A data fabric provides a virtual layer that connects the entirety of an organization’s data, along with all of the processes and platforms connected to it. Just as the ‘Web’ refers not to a single software platform or piece of hardware but rather a layer of connectivity, so to the data ‘fabric’ refers to the connecting of many pieces of data-related software and hardware into a unified system.
Though the data fabric is a relatively new concept compared to a data lake or warehouse, it too is evolving quickly. So, what may have been considered a ‘data fabric’ a few years ago may actually be behind the curve and insufficient for your company’s needs.
The traditional approach to a Data Fabric involves stitching an assortment of data tools and sources together -- an expensive system integration project. But technology and understanding have progressed tremendously and the modern data fabric is much more streamlined, smart and elegant. Here are a few things to think about before you implement your data fabric solution.

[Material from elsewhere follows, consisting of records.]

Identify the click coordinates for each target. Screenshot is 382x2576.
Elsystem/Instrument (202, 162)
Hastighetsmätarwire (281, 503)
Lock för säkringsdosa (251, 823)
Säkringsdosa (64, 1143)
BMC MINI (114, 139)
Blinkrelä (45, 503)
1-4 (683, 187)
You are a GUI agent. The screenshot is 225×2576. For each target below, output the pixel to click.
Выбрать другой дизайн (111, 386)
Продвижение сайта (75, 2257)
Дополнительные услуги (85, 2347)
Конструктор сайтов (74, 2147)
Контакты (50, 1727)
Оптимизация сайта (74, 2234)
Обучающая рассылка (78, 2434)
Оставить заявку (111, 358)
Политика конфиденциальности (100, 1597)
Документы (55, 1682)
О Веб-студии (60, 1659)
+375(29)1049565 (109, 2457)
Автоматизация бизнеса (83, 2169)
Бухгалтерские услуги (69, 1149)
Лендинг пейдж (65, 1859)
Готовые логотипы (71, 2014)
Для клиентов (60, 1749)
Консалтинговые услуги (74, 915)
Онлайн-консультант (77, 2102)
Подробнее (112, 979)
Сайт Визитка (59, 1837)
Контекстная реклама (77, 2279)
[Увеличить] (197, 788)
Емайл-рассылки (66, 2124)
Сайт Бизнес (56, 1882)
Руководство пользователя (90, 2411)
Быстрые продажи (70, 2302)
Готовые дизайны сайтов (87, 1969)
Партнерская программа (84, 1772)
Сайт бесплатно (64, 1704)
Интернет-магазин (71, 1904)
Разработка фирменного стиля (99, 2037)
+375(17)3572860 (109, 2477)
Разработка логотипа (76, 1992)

Predictive capabilities and advanced learning
It’s a given that a data fabric leverages AI and machine learning to a great extent. However, the next-gen data fabric continually learns from existing data and new data that is added to your system. As time goes on it makes better predictions regarding potential relationships and points of integration between data owned by different departments, such as data held in a CRM system, and data held in a supply chain software system.
Data is defined over time not just based on the metadata given to it by its creator, but on what people are actually doing with it, and this informs how the system makes its recommendations over the long term. It continually tracks data use cases, considering them as contributors to the overall refinement of the understanding of the data.
Ability to visualize data relationships
A data fabric might provide access to the data, but if you can’t use it to identify relationships, it’s of limited use. For instance, the advertising department might want to understand a relationship between a product line’s sales and demand. They’ll have ready access to the data on product purchases, but be unaware that the supply chain division has data on demand for that line which could be joined to their data to answer the question. Furthermore, even if they heard that such data existed, conceptualizing the relationship would take extraordinary visio-spatial skills.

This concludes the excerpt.